A project management SaaS with 50,000 users was considering a database infrastructure upgrade from $800/month to $2,400/month to handle growing query latency. Instead, a single optimization pass found 4 missing PostgreSQL indexes, 6 unused indexes to drop, 2 MongoDB aggregation pipelines that needed restructuring, and 3 MongoDB compound indexes that eliminated collection scans. The billing dashboard query dropped from 4.2 seconds to 180ms. The activity summary aggregation went from 8 seconds to 450ms. Average API response time across the platform decreased from 1.8 seconds to 340ms. The infrastructure upgrade was cancelled, saving $19,200 annually, and the optimized databases handled 3x more concurrent users on the same hardware.

Tips

  • Always check for unused indexes before adding new ones. Every index speeds up reads but slows down writes. Dropping 6 unused PostgreSQL indexes can improve write throughput by 10-15%.
  • In MongoDB, the order of fields in a compound index matters. Put the equality match field first, then the range filter, then the sort field. The wrong order forces a full index scan instead of a prefix scan.

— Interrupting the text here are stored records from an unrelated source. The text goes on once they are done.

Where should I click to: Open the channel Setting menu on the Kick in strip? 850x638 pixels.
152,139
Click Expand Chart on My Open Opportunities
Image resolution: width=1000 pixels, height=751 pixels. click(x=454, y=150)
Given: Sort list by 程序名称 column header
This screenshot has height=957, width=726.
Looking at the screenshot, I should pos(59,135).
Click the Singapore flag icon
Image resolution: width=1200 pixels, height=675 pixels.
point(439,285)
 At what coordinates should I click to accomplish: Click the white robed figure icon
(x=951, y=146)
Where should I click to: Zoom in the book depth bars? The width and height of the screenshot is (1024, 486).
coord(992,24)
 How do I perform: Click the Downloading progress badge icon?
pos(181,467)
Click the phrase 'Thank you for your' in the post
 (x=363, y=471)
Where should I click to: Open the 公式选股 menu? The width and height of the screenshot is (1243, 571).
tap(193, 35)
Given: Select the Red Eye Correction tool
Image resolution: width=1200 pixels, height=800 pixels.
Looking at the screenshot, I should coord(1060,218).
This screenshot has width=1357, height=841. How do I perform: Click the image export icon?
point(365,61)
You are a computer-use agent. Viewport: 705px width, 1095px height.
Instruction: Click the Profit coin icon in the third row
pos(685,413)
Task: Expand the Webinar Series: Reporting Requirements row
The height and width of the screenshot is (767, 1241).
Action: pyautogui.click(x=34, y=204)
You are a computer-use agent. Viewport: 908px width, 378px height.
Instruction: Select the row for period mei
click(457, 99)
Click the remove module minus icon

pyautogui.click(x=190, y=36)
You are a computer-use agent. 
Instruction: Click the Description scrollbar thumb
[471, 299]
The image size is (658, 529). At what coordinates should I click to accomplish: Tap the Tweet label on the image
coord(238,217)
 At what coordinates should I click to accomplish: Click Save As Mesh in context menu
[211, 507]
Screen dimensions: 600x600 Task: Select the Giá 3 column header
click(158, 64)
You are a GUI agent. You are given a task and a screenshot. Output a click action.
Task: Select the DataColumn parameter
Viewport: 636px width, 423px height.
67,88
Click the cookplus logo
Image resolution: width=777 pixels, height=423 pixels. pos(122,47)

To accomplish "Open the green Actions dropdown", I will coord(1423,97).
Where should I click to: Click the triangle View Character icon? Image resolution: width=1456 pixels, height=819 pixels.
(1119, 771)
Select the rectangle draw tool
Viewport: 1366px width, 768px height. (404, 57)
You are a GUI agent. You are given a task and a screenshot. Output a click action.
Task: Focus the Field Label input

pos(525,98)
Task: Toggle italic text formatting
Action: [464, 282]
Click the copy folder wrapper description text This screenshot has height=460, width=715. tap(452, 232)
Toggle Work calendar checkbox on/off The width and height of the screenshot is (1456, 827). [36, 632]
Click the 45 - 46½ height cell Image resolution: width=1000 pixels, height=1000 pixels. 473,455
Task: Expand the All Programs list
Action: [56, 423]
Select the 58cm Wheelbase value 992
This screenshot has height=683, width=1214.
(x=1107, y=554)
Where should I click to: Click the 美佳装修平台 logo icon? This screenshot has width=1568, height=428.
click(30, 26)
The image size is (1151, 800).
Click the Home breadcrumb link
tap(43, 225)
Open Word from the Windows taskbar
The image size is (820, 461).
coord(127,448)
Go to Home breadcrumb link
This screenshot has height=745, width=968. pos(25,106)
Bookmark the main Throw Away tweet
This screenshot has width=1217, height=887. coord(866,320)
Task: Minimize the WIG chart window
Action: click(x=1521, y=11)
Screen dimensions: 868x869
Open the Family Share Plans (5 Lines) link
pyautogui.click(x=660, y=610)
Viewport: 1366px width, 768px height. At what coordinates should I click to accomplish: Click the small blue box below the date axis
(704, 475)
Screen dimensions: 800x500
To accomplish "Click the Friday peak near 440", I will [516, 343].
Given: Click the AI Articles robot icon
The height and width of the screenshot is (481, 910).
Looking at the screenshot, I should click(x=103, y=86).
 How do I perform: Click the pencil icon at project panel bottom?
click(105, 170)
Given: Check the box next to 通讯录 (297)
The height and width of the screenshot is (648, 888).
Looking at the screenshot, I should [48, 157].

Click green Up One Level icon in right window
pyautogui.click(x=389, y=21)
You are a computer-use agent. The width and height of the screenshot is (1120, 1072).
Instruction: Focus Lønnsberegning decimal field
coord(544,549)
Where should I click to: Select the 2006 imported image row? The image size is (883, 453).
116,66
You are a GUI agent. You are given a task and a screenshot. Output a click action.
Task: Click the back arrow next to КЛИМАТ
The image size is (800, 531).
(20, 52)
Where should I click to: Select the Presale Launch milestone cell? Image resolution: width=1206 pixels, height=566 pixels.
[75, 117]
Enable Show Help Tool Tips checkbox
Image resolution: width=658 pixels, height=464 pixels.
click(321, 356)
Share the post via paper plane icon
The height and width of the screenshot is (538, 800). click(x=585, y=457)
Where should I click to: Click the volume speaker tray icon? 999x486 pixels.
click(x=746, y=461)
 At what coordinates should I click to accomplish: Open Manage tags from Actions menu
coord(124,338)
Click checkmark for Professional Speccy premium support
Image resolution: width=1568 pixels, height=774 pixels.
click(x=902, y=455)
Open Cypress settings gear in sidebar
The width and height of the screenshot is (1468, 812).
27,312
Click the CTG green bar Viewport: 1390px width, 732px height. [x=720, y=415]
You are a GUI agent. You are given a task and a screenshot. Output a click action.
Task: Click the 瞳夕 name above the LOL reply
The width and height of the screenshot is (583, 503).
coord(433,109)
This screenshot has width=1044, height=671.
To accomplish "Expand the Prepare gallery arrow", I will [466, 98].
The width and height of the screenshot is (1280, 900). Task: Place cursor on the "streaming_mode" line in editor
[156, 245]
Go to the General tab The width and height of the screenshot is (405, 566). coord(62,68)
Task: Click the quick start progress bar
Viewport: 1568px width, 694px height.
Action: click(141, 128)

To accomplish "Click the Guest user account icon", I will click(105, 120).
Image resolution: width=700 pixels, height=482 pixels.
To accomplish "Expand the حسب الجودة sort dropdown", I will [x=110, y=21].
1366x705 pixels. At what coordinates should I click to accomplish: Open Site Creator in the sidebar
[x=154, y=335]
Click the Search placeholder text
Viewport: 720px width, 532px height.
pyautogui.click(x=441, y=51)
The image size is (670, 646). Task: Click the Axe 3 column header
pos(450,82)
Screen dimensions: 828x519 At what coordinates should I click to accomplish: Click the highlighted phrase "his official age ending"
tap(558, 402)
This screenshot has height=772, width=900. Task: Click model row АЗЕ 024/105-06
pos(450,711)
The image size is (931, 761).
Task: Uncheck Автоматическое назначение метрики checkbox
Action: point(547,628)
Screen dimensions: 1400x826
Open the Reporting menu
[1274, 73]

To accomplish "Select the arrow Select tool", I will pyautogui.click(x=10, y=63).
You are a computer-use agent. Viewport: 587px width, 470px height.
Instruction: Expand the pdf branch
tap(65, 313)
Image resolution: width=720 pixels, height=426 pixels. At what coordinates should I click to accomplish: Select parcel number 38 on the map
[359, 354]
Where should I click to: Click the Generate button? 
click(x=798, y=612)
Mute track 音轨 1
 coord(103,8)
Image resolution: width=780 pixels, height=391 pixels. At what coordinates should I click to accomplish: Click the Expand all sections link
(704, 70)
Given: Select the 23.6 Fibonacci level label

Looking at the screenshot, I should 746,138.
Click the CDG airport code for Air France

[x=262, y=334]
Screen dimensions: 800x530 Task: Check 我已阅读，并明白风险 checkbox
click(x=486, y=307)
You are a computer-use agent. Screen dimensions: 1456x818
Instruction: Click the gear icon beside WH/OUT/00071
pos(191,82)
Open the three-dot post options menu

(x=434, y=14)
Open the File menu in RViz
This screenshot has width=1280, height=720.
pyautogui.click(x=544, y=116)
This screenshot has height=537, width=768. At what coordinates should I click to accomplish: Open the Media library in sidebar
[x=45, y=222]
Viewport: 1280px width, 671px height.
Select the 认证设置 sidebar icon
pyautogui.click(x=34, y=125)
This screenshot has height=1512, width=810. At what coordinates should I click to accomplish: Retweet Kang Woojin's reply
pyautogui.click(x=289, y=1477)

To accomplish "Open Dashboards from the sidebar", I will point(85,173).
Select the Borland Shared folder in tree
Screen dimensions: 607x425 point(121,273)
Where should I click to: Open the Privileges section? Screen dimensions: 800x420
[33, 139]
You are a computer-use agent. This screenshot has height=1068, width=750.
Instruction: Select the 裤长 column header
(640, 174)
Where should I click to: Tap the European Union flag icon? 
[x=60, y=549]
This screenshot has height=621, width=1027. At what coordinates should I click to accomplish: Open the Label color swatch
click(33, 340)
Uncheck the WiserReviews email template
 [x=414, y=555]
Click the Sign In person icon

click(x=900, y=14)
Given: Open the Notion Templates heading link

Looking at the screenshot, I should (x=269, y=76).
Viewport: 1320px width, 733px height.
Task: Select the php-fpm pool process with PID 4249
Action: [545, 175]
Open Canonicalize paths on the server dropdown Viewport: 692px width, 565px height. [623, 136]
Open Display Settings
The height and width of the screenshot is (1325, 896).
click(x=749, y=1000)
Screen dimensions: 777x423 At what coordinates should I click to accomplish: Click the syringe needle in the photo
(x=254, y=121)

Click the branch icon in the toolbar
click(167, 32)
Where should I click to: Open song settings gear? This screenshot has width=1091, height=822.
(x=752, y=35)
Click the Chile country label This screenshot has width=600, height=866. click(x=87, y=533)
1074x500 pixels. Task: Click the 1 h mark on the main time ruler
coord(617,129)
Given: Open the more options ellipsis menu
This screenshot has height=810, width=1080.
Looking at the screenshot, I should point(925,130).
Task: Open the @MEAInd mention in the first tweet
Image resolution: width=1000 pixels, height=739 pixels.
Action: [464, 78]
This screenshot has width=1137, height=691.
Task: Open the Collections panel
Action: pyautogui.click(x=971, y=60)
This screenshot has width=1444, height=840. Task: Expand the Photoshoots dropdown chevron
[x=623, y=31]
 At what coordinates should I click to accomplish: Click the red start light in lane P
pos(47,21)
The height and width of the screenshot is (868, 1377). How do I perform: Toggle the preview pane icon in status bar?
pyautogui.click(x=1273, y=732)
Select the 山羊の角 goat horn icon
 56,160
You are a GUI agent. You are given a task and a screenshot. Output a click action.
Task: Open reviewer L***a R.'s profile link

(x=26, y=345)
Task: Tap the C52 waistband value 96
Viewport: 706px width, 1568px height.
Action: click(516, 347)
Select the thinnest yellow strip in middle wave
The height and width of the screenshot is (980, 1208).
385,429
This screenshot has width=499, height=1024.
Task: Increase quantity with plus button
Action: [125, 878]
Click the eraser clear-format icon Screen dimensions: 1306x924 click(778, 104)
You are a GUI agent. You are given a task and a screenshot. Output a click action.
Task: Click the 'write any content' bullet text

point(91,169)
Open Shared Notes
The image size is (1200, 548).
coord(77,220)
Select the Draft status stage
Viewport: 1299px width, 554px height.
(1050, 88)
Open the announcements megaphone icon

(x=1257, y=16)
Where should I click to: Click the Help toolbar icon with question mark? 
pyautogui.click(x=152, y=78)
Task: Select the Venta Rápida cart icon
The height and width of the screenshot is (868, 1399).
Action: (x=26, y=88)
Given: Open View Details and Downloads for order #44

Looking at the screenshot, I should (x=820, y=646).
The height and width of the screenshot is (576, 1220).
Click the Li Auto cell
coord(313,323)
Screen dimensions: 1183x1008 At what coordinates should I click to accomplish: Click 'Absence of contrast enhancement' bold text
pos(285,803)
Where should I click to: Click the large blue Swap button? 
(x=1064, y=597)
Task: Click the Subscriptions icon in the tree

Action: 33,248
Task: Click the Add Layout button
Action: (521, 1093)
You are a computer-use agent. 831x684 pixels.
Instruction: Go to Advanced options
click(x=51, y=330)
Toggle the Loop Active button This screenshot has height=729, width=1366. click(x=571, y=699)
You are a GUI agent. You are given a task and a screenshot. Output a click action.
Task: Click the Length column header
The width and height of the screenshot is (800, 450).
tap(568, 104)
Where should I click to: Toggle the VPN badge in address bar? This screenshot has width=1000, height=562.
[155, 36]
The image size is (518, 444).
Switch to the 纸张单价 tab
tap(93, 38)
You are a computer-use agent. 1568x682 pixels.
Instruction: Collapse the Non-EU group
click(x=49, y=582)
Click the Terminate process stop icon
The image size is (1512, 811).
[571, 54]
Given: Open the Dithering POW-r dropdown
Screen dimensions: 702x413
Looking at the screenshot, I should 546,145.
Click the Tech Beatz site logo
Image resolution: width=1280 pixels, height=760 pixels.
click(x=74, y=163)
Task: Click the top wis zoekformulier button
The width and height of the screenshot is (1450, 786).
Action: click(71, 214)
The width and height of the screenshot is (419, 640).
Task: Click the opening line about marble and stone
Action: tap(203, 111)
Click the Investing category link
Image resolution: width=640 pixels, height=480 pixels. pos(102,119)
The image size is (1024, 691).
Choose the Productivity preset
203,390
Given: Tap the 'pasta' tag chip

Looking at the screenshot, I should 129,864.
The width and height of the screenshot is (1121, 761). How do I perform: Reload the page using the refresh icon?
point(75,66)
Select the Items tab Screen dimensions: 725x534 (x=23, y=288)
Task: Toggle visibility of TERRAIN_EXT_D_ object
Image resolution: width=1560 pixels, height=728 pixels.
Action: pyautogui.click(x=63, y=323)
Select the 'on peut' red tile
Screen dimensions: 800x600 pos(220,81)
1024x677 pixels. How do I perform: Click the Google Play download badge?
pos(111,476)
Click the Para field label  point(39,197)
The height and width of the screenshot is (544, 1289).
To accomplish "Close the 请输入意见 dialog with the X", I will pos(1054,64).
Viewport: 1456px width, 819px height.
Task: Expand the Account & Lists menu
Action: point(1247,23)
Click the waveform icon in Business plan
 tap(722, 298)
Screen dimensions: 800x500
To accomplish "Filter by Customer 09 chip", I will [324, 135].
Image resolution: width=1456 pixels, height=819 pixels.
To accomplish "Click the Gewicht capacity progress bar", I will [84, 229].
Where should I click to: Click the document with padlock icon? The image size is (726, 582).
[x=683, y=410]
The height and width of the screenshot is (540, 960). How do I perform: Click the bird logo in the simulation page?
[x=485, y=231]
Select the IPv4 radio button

  • Run EXPLAIN ANALYZE (PostgreSQL) or explain with executionStats (MongoDB) on every slow query before guessing at fixes. The execution plan shows the actual bottleneck, which is often different from what you expect.
  • Schedule a quarterly index audit. As query patterns shift with new features, previously useful indexes become dead weight and new queries lack the indexes they need.